Source document START

[ Mail to the list appeared blocked last time I tried due to use of
SORBS as a definite indicator of spam. Admin - this is not a good
idea, especially when large mail provider addresses get blacklisted! ]

On 11 February 2013 16:25, Amol <[email protected]> wrote:
> Hi,
> so i have about 6 app servers running apache and 1 load balancer running
> haproxy 1.4.10

[ Think about upgrading. You're running a 2.5 year-old version of the
stable branch. ]

> the issue i see lately is that even if one of the app server is having
> issues such as running out of memory or disk space etc..the load balancer
> keeps send the traffic to that app server
> should it not detect if the app server is unreachable or not responding then
> do not send traffic to the server?

If your server is responding with an HTTP 200 for the check.txt file,
then the server will be considered "up" as far as HAProxy is
concerned.

I suggest you should make the backend requests for your check URI run
code and check states that your application server will rely on for
normal requests.

Source document END
Source information START

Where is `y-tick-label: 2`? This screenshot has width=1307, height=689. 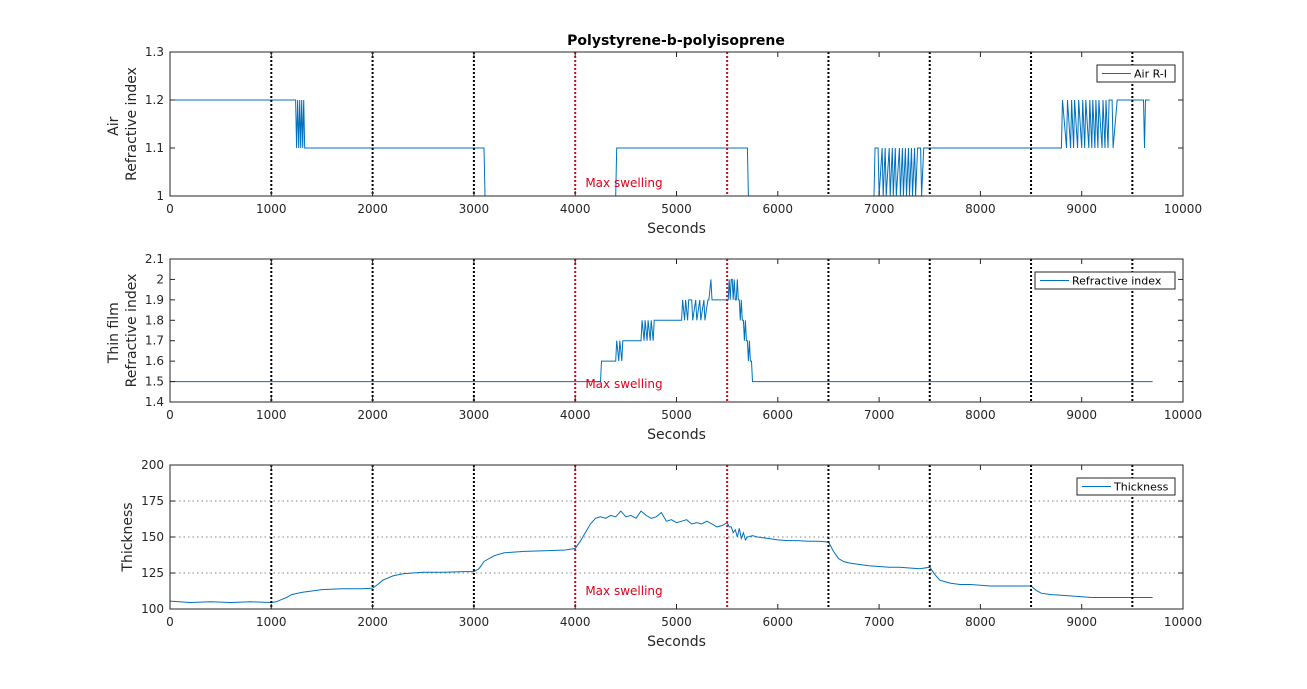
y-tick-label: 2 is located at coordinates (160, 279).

Source information END
Source information START

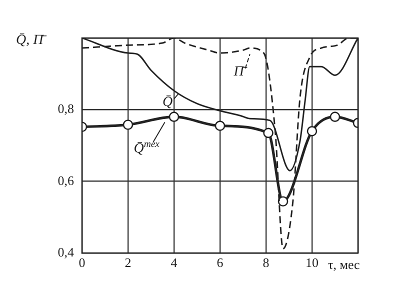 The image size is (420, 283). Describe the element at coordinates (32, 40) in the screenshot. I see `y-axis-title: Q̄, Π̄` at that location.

Source information END

■ **Task item**: Continue the mailing-list reply about HAProxy health checks, starting right after its last sentence.

■ **Response for this exercise**:
In your situation, unless you're running a static-file-from-disk
download service, this doesn't look like it's the case. I can easily
imagine your backends serving check.txt from page cache whilst
*actual* requests, which make DB requests / run code / call out to
other services, are timing out. Whether that's from resource
contention, IO starvation, network constraints or whatever it might be
- it doesn't matter. If you make your check page rely on those same
resources, then HAProxy will take a backend server out of rotation at
the same time that normal requests start failing.

Of course, your check page can skip the "boring" parts of normal page
rendering, like wrapping it up into HTML and putting correct image
links in. Or can it? What happens if you, say, upgrade an
HTML-generation library on one machine as a test? Personally, I'd
*want* the check page to fail at that point.

The art of making a really good service check page is an interesting
one. Too much detail or overhead, and you lose the granularity of
making HAProxy confirm a backend is up every, say, couple of seconds
(that's how long I like to configure). Too /little/ detail, and you
may carry on serving an HTTP 200 for the check page when the rest of
the server is broken. It totally comes down to your judgement, and the
operational trade-offs you and the business around you need to make.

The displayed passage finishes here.